=== Exercise aim ===
Print verbatim the lines of the entries from the one containing "Screen dimensions: 422x662" to the last, inclusive, and no others.

=== Dataset records ===
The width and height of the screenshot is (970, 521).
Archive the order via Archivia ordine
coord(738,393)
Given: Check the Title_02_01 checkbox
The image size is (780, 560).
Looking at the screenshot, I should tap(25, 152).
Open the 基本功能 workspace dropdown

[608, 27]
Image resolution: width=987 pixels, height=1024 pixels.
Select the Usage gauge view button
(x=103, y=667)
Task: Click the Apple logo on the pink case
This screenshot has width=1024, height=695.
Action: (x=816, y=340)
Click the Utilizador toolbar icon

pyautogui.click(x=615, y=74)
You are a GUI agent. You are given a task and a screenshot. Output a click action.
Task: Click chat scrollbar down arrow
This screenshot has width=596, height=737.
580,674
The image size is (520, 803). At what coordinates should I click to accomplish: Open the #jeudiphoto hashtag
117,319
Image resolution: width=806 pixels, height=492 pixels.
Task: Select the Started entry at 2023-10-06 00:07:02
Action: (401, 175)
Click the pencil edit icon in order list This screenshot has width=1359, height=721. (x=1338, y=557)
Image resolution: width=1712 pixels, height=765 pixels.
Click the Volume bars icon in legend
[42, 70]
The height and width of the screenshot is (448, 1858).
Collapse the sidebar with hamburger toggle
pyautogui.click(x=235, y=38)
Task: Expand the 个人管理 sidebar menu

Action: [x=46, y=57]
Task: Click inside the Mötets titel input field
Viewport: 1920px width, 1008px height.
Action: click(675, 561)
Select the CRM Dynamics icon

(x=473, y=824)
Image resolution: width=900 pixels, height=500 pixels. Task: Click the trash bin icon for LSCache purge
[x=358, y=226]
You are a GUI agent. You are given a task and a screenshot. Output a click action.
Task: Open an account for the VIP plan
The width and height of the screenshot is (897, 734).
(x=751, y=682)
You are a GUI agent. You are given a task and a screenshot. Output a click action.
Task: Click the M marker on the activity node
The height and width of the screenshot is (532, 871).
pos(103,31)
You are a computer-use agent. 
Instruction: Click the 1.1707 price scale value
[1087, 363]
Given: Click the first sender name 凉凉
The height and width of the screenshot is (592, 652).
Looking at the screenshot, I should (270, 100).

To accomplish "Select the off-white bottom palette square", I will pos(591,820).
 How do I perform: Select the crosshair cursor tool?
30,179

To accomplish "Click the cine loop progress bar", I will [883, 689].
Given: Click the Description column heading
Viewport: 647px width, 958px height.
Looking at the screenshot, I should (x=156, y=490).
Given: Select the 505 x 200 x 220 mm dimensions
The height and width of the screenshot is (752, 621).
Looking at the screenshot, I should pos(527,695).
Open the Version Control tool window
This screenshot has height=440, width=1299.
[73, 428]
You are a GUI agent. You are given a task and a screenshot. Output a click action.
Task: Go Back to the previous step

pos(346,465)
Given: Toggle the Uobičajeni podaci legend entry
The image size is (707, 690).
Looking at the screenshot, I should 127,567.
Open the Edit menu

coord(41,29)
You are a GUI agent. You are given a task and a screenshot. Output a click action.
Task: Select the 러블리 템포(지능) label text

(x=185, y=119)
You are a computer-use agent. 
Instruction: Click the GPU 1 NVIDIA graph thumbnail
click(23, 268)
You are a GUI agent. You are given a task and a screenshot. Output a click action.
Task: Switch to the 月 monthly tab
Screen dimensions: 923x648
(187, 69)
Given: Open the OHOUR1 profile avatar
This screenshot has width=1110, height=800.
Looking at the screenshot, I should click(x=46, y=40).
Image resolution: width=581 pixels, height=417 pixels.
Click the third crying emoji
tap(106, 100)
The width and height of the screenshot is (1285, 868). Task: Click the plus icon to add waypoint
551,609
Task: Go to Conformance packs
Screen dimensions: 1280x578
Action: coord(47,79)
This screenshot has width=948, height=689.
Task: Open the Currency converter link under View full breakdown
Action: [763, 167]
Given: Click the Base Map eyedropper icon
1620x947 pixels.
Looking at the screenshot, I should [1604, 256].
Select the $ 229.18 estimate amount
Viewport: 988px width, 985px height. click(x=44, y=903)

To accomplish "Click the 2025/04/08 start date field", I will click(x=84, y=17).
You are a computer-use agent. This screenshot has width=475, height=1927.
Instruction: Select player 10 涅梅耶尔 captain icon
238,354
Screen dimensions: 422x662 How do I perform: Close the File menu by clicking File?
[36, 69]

=== Task answer ===
Screen dimensions: 422x662 How do I perform: Close the File menu by clicking File?
[36, 69]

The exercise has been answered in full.